La Croix : Au moment où Benoît XVI va rencontrer des
responsables de toutes religions, dimanche 21 octobre à Naples,
138 musulmans viennent de lui écrire pour proposer des domaines
de discussions théologiques communs. Que pensez-vous de cette
initiative ?
Cardinal
Jean-Louis Tauran : C’est une initiative positive, dans la
mesure où le texte propose une coopération à partir de valeurs
communes : reconnaissance du Dieu unique, amour de Dieu pour
chaque homme et nécessité d’aimer son prochain. Un aspect qui
m’a particulièrement frappé est que, peut-être pour la première
fois, un texte signé par des musulmans présente le Jésus de
l’Évangile avec des citations du Nouveau Testament, et non pas
à partir de citations du Coran.
En outre, ce texte est signé à la fois par des musulmans
sunnites et des musulmans chiites (Pour
lire le texte, cliquez ici). Au fond, il pose une question aux
croyants des deux religions : Dieu est-il l’Unique dans ma vie ?
En tout cas, cette initiative montre bien qu’avec de la bonne
volonté et un dialogue respectueux on parvient à surmonter bien
des préjugés. Nous avons là un exemple éloquent du « dialogue
des spiritualités ».
À Naples, vous-même allez participer à toute la rencontre
interreligieuse organisée par la communauté Sant’Egidio.
Vous étiez-vous déjà rendu à d’autres rencontres de ce
type ?
Je suis allé à la
rencontre pour la paix d’Assise, en 2002, à laquelle Jean-Paul
II avait invité les responsables religieux. Je me souviens avoir
senti alors tout le potentiel de paix que recèlent les religions.

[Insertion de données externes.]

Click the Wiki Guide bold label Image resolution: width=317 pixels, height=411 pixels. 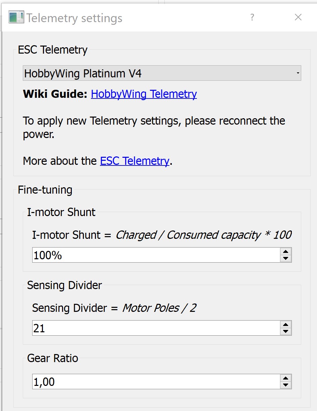pos(55,94)
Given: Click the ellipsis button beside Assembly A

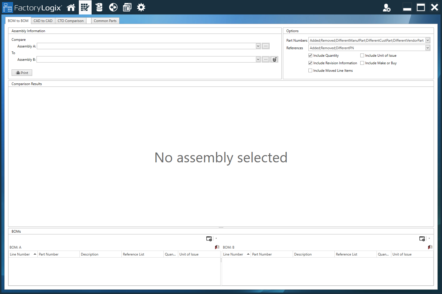Looking at the screenshot, I should pyautogui.click(x=265, y=46).
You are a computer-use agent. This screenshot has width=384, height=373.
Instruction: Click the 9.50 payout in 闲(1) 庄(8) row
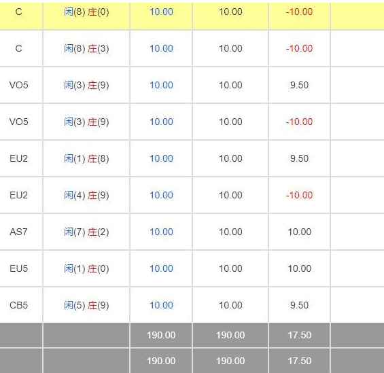[x=299, y=158]
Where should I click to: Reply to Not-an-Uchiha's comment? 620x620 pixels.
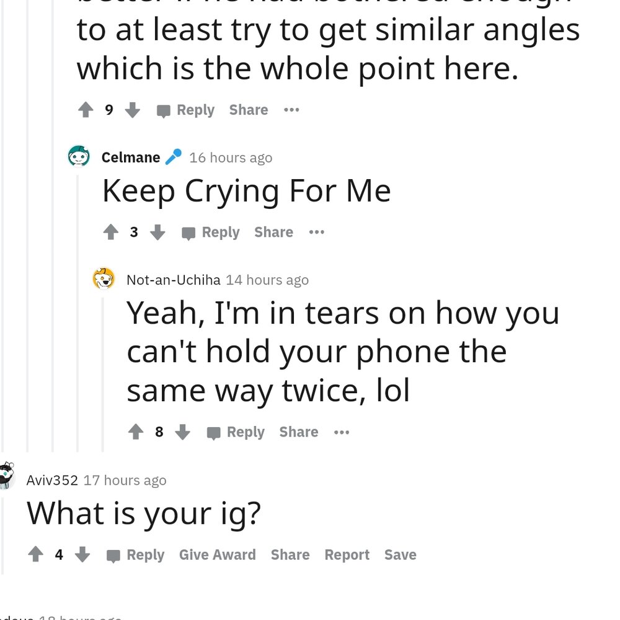coord(236,432)
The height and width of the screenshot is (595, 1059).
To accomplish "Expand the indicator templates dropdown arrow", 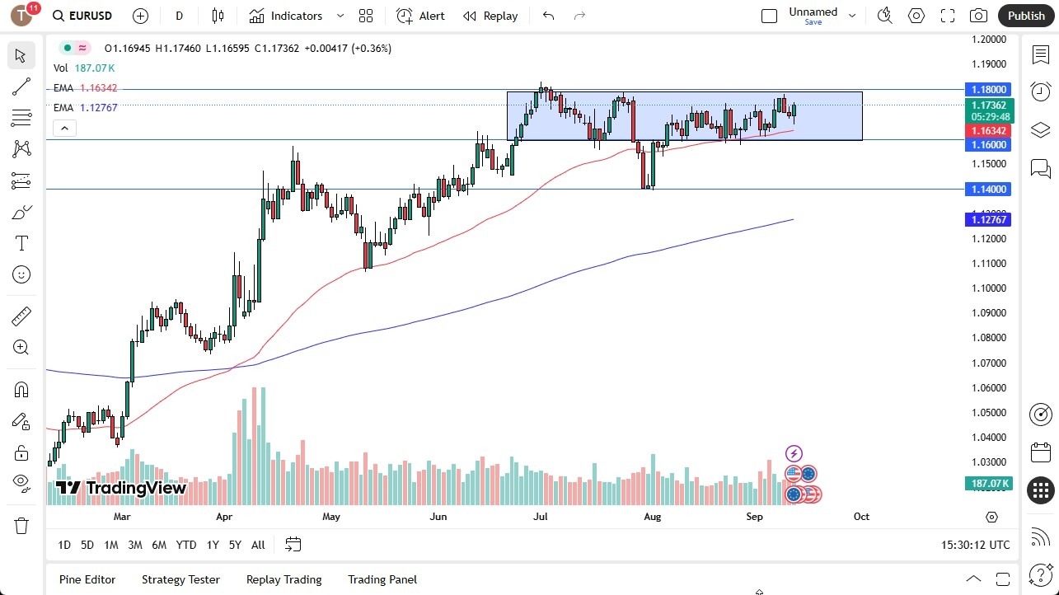I will [x=340, y=16].
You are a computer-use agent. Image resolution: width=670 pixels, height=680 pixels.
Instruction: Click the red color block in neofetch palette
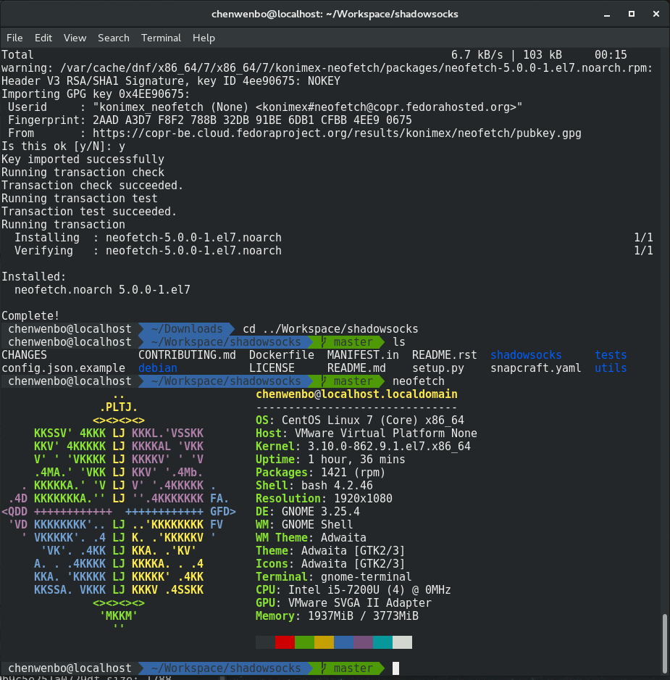[285, 642]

Si les croyants étaient cohérents avec leur foi, peut-être le
monde serait-il différent. Car ce ne sont pas les religions qui
se font la guerre, mais les hommes. Finalement, le religieux est
accusé à cause de ceux qui se servent de la religion pour des
actions terroristes. La religion fait peur, car elle est pervertie
par le terrorisme.
Face à cette « perversion », quelle est « l’utilité »
d’un rassemblement comme celui-ci ?
C’est de
permettre à « l’esprit d’Assise » de survivre. De rappeler,
justement, ce potentiel de paix. Les religions devraient être un
facteur de paix. Pour Naples, le pape sera présent au début, et
il dira quelque chose, incontestablement.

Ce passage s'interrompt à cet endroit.